- [REQUIRED ACTION]
All of the data below needs to be set down once more, exactly as written.
------------------------------------------------
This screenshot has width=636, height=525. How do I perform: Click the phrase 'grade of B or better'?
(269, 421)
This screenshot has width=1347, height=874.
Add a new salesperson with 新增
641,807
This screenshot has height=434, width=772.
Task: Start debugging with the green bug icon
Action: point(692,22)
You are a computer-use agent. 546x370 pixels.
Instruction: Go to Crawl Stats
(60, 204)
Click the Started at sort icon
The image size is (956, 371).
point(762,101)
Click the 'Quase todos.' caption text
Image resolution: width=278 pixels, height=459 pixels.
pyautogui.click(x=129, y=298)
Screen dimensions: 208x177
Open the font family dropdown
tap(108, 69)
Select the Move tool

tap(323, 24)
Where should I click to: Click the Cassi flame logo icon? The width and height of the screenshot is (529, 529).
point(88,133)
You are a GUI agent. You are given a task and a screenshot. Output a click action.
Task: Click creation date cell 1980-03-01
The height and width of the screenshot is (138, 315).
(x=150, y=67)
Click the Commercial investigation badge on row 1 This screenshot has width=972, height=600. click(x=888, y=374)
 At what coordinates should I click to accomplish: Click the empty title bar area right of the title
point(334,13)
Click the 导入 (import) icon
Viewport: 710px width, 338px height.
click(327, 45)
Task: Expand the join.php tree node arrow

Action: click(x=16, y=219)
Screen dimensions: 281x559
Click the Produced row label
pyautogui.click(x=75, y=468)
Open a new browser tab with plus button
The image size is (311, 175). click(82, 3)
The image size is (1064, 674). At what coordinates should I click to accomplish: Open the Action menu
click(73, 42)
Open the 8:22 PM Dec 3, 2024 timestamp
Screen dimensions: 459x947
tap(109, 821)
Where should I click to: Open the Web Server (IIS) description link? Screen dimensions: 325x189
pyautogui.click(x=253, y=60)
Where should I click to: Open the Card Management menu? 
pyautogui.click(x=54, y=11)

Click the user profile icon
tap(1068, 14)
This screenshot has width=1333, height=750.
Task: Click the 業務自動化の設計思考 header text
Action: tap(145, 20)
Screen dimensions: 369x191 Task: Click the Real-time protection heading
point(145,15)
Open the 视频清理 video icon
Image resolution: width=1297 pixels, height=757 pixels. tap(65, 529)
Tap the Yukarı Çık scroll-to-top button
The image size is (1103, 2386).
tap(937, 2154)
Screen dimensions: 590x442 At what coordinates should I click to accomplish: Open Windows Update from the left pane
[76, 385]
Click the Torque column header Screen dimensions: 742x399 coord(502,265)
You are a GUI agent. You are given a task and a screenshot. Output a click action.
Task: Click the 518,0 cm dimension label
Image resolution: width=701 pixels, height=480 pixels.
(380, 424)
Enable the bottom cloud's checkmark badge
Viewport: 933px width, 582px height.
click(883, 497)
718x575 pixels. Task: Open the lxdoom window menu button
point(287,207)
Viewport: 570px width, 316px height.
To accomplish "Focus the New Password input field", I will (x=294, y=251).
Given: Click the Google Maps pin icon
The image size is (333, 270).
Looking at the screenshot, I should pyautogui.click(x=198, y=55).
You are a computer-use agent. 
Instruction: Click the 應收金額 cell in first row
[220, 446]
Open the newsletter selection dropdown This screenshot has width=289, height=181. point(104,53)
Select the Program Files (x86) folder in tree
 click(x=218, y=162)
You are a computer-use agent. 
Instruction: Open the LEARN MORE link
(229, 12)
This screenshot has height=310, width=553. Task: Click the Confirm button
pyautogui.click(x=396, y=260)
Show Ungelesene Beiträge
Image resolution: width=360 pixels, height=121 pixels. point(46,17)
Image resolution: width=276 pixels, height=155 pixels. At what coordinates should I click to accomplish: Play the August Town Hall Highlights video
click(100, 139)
------------------------------------------------
- [TASK SOLUTION]
This screenshot has width=636, height=525. How do I perform: Click the phrase 'grade of B or better'?
(269, 421)
This screenshot has width=1347, height=874.
Add a new salesperson with 新增
641,807
This screenshot has height=434, width=772.
Task: Start debugging with the green bug icon
Action: point(692,22)
You are a computer-use agent. 546x370 pixels.
Instruction: Go to Crawl Stats
(60, 204)
Click the Started at sort icon
The image size is (956, 371).
point(762,101)
Click the 'Quase todos.' caption text
Image resolution: width=278 pixels, height=459 pixels.
pyautogui.click(x=129, y=298)
Screen dimensions: 208x177
Open the font family dropdown
tap(108, 69)
Select the Move tool

tap(323, 24)
Where should I click to: Click the Cassi flame logo icon? The width and height of the screenshot is (529, 529).
point(88,133)
You are a GUI agent. You are given a task and a screenshot. Output a click action.
Task: Click creation date cell 1980-03-01
The height and width of the screenshot is (138, 315).
(x=150, y=67)
Click the Commercial investigation badge on row 1 This screenshot has width=972, height=600. click(x=888, y=374)
 At what coordinates should I click to accomplish: Click the empty title bar area right of the title
point(334,13)
Click the 导入 (import) icon
Viewport: 710px width, 338px height.
click(327, 45)
Task: Expand the join.php tree node arrow

Action: click(x=16, y=219)
Screen dimensions: 281x559
Click the Produced row label
pyautogui.click(x=75, y=468)
Open a new browser tab with plus button
The image size is (311, 175). click(82, 3)
The image size is (1064, 674). At what coordinates should I click to accomplish: Open the Action menu
click(73, 42)
Open the 8:22 PM Dec 3, 2024 timestamp
Screen dimensions: 459x947
tap(109, 821)
Where should I click to: Open the Web Server (IIS) description link? Screen dimensions: 325x189
pyautogui.click(x=253, y=60)
Where should I click to: Open the Card Management menu? 
pyautogui.click(x=54, y=11)

Click the user profile icon
tap(1068, 14)
This screenshot has width=1333, height=750.
Task: Click the 業務自動化の設計思考 header text
Action: tap(145, 20)
Screen dimensions: 369x191 Task: Click the Real-time protection heading
point(145,15)
Open the 视频清理 video icon
Image resolution: width=1297 pixels, height=757 pixels. tap(65, 529)
Tap the Yukarı Çık scroll-to-top button
The image size is (1103, 2386).
tap(937, 2154)
Screen dimensions: 590x442 At what coordinates should I click to accomplish: Open Windows Update from the left pane
[76, 385]
Click the Torque column header Screen dimensions: 742x399 coord(502,265)
You are a GUI agent. You are given a task and a screenshot. Output a click action.
Task: Click the 518,0 cm dimension label
Image resolution: width=701 pixels, height=480 pixels.
(380, 424)
Enable the bottom cloud's checkmark badge
Viewport: 933px width, 582px height.
click(883, 497)
718x575 pixels. Task: Open the lxdoom window menu button
point(287,207)
Viewport: 570px width, 316px height.
To accomplish "Focus the New Password input field", I will (x=294, y=251).
Given: Click the Google Maps pin icon
The image size is (333, 270).
Looking at the screenshot, I should pyautogui.click(x=198, y=55).
You are a computer-use agent. 
Instruction: Click the 應收金額 cell in first row
[220, 446]
Open the newsletter selection dropdown This screenshot has width=289, height=181. point(104,53)
Select the Program Files (x86) folder in tree
 click(x=218, y=162)
You are a computer-use agent. 
Instruction: Open the LEARN MORE link
(229, 12)
This screenshot has height=310, width=553. Task: Click the Confirm button
pyautogui.click(x=396, y=260)
Show Ungelesene Beiträge
Image resolution: width=360 pixels, height=121 pixels. point(46,17)
Image resolution: width=276 pixels, height=155 pixels. At what coordinates should I click to accomplish: Play the August Town Hall Highlights video
click(100, 139)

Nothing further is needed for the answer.